Magnetized water is technique which has become attention of researchers as physical way, since it maintains a purity of the environment, easy to use and health safety. This technique makes some changes of water molecules when it passes through a magnetic field either through a magnetic tube or through magnetized iron particles as water electrical properties, elasticity, water surface tension, enhancing the capacity to dissolve salts, increasing the amount of oxygen dissolved in water, enhancing permeability and accelerate the soil chemical reactions (Dandan and Shi, 2013). These changes are enhancing water molecules energy and flowing. So, it affects on soil physical, chemical and biochemical properties (Al-Jubouri and Hamza, 2006). Magnetized water prevents damaging some metals as, nickel and lead from uptake by plant roots (Taia et al., 2007). Moreover, soil application of magnetic iron increased soil macro and micronutrients this reflected to increasing tree height, fresh and dry weight of pear leaves (Osman et al., 2014). Magnetic iron was very effective in stimulating vegetative growth parameters of “Thompson seedless” as main shoot length, wood ripening and total leaf area/vine, also enhanced leaf nutrients N, P, K, Mg, Ca and Fe percentages and increased Yield and different berries quality parameters however, it reduced leaves chloride, proline and sodium contents (Ali et al., 2013).
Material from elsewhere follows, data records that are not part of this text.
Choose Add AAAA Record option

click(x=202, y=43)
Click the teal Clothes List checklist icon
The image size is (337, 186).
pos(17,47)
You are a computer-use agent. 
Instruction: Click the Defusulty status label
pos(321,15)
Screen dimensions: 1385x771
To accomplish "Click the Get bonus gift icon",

Antioxidants play an important role in improves salinity stress resistance in several plant species (Khan et al., 2012). Ascorbic acid (AsA) is an important plant antioxidant; it is synthesized in higher plants mainly throughout conversion of d-glucose to Ascorbic acid (Foyer and Noctor, 2005). It has an essential job in numerous physiological processes of plants as differentiation, growth, and metabolism. Moreover, AsA has fixed free radicals which produced as a result of plant metabolism, thus enhancing plant resistance mitigate stresses (Shalata and Neumann, 2001). Exogenously applied of AsA was generally effective mitigate the negative effects of salt stress on leaf photosynthetic rate and membrane integrity through stimulate action on these parameters, it was more clear in plants under moderate and low salinity stress (Hamada and Al-Hakimi, 2009). So, it can be used like growth regulator for improving the resistance of numerous plant species to salinity stress (Khan, 2012), enhancing growth and cluster quality of “Thompson seedless” grape (Wassel et al., 2007) and “Flame seedless” grapevine (Elsayed et al., 2000).
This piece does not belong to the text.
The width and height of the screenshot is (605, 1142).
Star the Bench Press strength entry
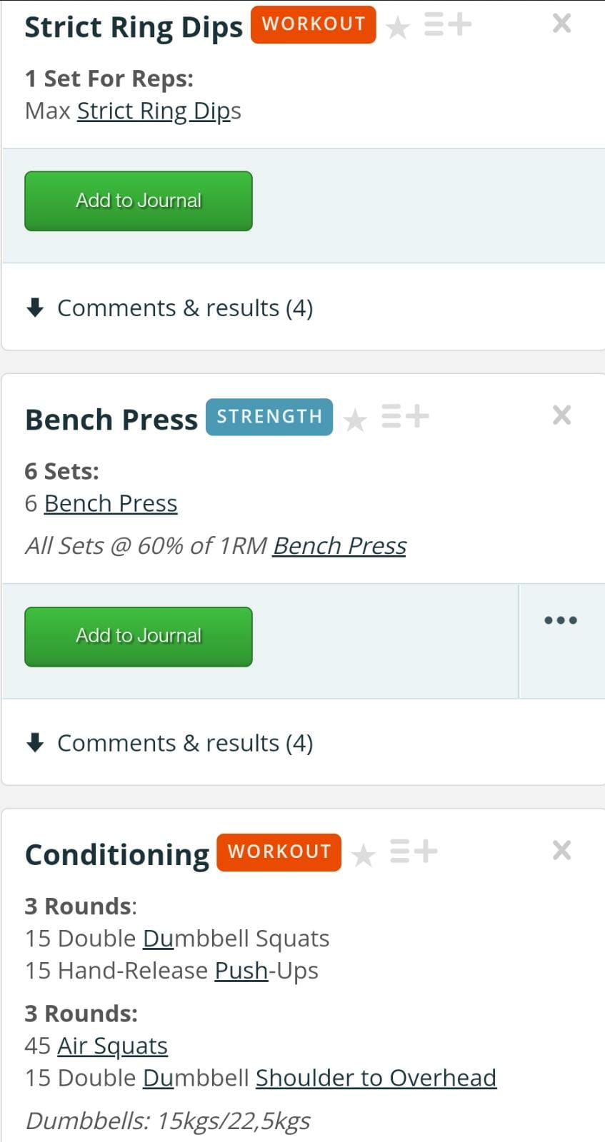point(355,420)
Salicylic acid (SA) can be considered as an endogenous plant hormone where, it has cleared an intermediate with the biosynthesis action of cytokinins and IBA. So it plays an essential role in plant growth. (Josephe et al., 2010). SA is classified as a growth promoter, since it enhancing plant growth, development and plant vigor under abiotic (drought, salinity and deficit irrigation) stresses (Hayat et al., 2010). External application of Salicylic acid with different methods (seeds soaking, in the hydroponic solution, with irrigation, or foliar sprays) resulted in enhancing various plant species protect against abiotic stress through inducing tolerance mechanisms processes (Horvath et al., 2007), enhancing, yield and berries quality of some grapevine cvs. (El-Kady, 2011; El-Hanafy, 2011 and Ahmed et al., 2014). SA prevents fruit softening by affecting activities of major cell wall degrading enzyme such as cellulase, polygalactouronase and xylanase (Wang et al., 2015). Foliar application of salicylic acid at (100 and 150) mg/l improved cluster weight, berries weight, juice volume, total chlorophyll content, N.P.K of leaves, T.S.S, acidity and total phenols of (Bez El-Naka) grapevine cultivar (Abdel-Salam, 2016).
Therefore, the purpose of this study is evaluating the potential effects of magnetic iron and some antioxidants to mitigate the stress occur on vines growth, yield and fruit quality of “Flame seedless” grapevine grown in salt affected soil.